Даже религия в таком восприятии становится не радугой жизни и излиянием Духа, но каким-то обыденным довеском к быту, когда люди закрываются друг от друга и от обязанности любить религиозными действиями. Приведу такой диалог графини с графом о их дочери:
— Эндрю.
— Что такое, милая? Я читаю молитвы.
— Эдвард сделал Урсуле предложение.
— Ах, вот что...
— Неужели ты не рад?
— Я же тебе сказал, дорогая, я пытаюсь читать молитвы...

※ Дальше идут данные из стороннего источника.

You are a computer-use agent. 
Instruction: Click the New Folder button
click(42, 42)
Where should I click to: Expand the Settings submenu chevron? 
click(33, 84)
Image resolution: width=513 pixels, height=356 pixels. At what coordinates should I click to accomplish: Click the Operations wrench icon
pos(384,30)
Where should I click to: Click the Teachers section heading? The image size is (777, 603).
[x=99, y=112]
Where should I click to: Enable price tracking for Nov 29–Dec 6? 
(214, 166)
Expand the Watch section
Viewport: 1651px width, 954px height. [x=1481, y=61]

А ведь так часто бывает, что люди прячутся от своего призвания и подлинности и за молитвой, и за годовым богослужебным кругом, и за посещением храма. И, глядя на всё это, понимаешь, что когда из сердец и из мира уходит смысл слов Христовых о любви и служении, то всё тотчас становится серым и блеклым, словно душу до конца измазали серой краской…
Жизнь в церкви дана нам Богом как рай, и не Его вина, что люди часто делают её адом. А классика позволяет ещё раз увидеть, что церковь – это только то, чего в мире касается Дух Святой. Оно, это касание, может подвергаться насмешкам со стороны умников, и людей формы, и оно всегда выражает себя в парадоксальной разнообразности, свойственной всему божественному.

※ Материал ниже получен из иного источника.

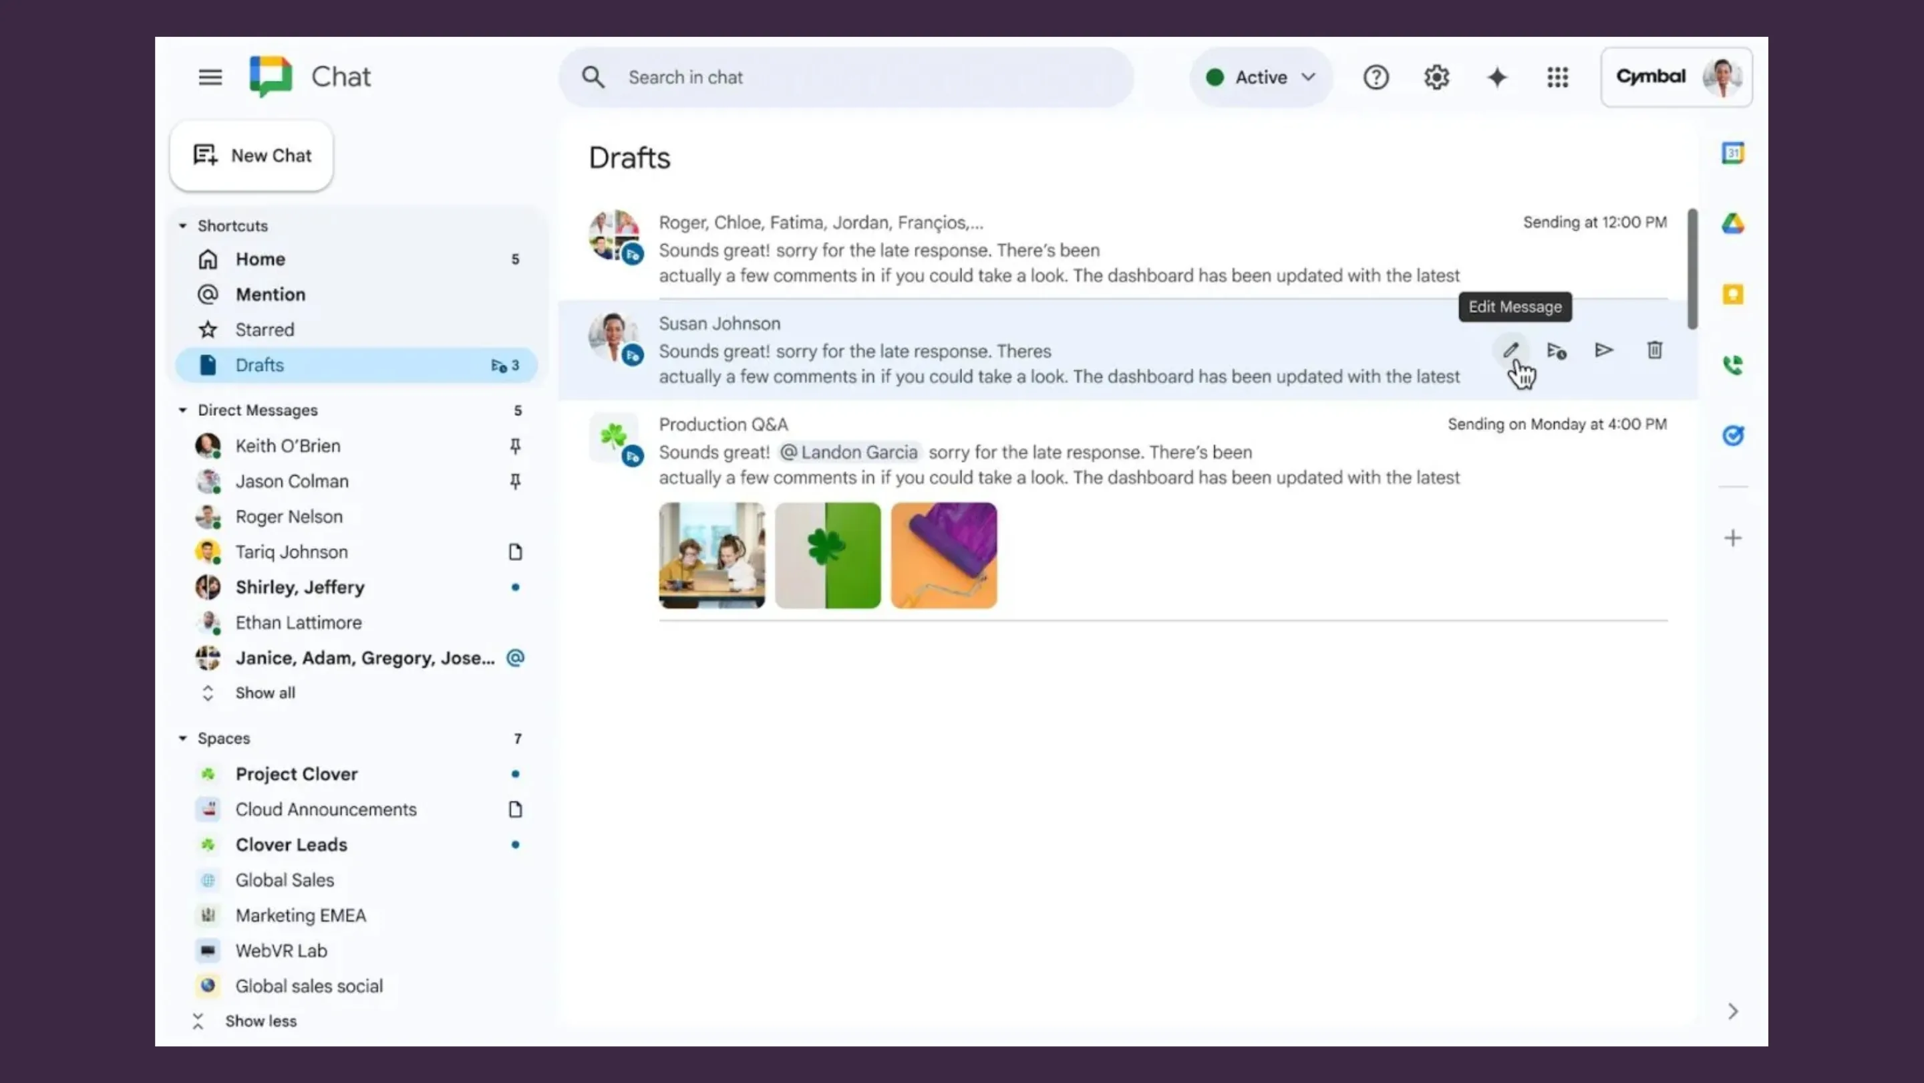Toggle the main navigation hamburger menu
1924x1083 pixels.
[x=210, y=77]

Святой Нектарий Эгинский, будучи епископом, ходил в обносках и много трудился вместе с рабочими. Один священник, встретив его, удивился и спросил:
– Почему вы, епископ, без панагии на груди?
На это святой ответил:
– Между нами да будет любовь Христова. А всё прочее, внешнее, немногого сто?ит…

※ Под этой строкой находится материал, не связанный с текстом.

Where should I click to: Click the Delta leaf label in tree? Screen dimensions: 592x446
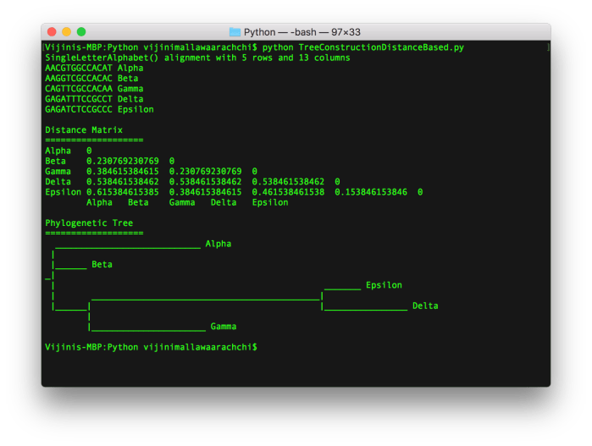pos(425,306)
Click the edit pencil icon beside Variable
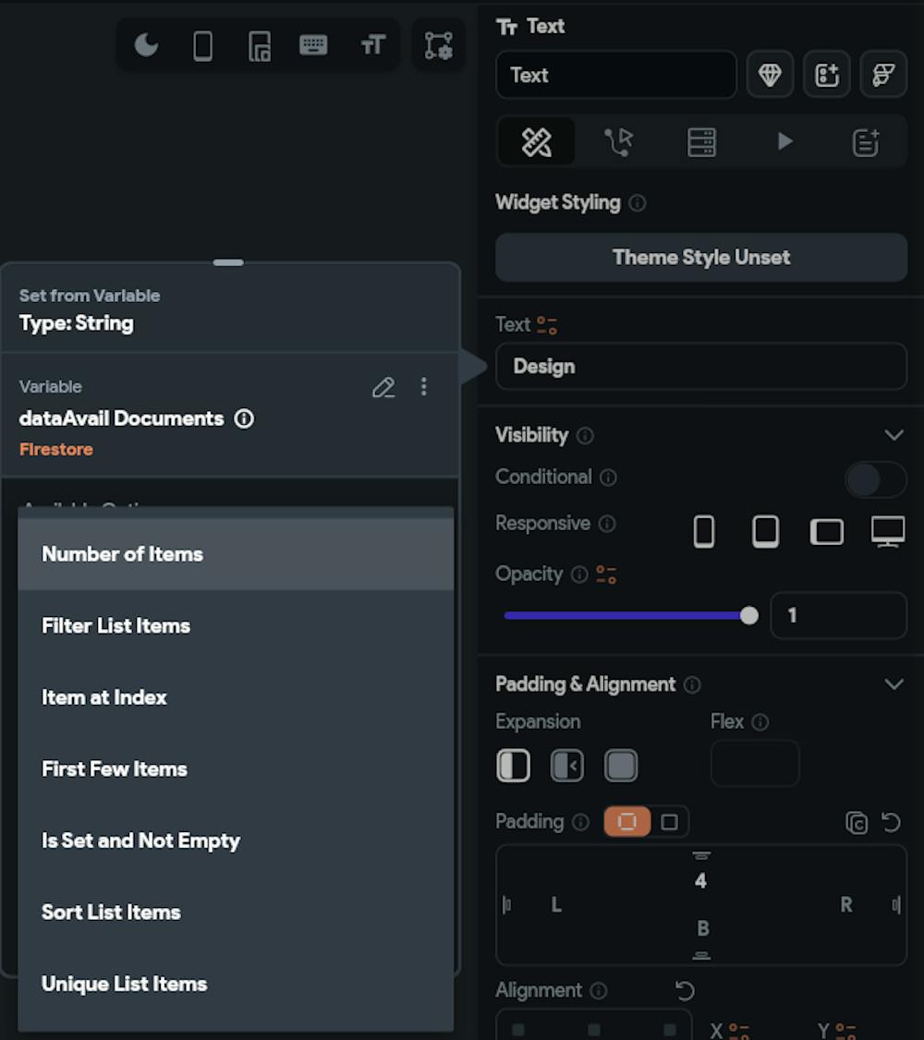The height and width of the screenshot is (1040, 924). coord(383,388)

Но так же необыкновенно и высоко, как слова святого Нектария, и всякое явление подлинности в этом мире, – оно приходит радовать стремящихся к доброте, а фарисеи «решили убить и Лазаря» (Ин 12:10), реагируя таким образом на всю современную им высоту.
Каждый святой и каждый возрастающий в Боге – есть неповторимая грань образа Божьего в человечестве, в том числе и грань творческая. Потому такие великие старцы-наставники, как Иосиф Исихаст, Дионисий Каламбокас, Эмилиан Вафидис, Амфилохий Патмосской или Паисий Афонский – знали, что добродетели и красоте мы можем учиться у всех святых и классиков, но вели эти старцы приходящих к ним по тому неповторимому пути, который был бы созвучен этой уникальности раскрываемой в нас красоты Господней.
Святой Старец Иосиф Исихаст писал мудрые стихи. И чем ближе душа становится к небу, тем больше ей хочется умножать и дарить красоту, разливая воду жизни от своего источника благодати, который наполняет праведному и доброму человеку милосердный Бог.
И в этом светлом умножении красоты и в себе и вовне, в этом дарении радости и добра – смысл и творчества и нашего назначения – жить в благодарности с радостью, чтоб всегда дарить себя и своё.